[[ Excerpted records, beginning ]]

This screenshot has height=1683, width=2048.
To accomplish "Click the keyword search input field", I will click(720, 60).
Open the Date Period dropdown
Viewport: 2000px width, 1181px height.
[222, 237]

[[ Excerpted records, end ]]

◆ Work request:
Each record above must be given again exactly as written.

◆ Your response:
This screenshot has height=1683, width=2048.
To accomplish "Click the keyword search input field", I will click(720, 60).
Open the Date Period dropdown
Viewport: 2000px width, 1181px height.
[222, 237]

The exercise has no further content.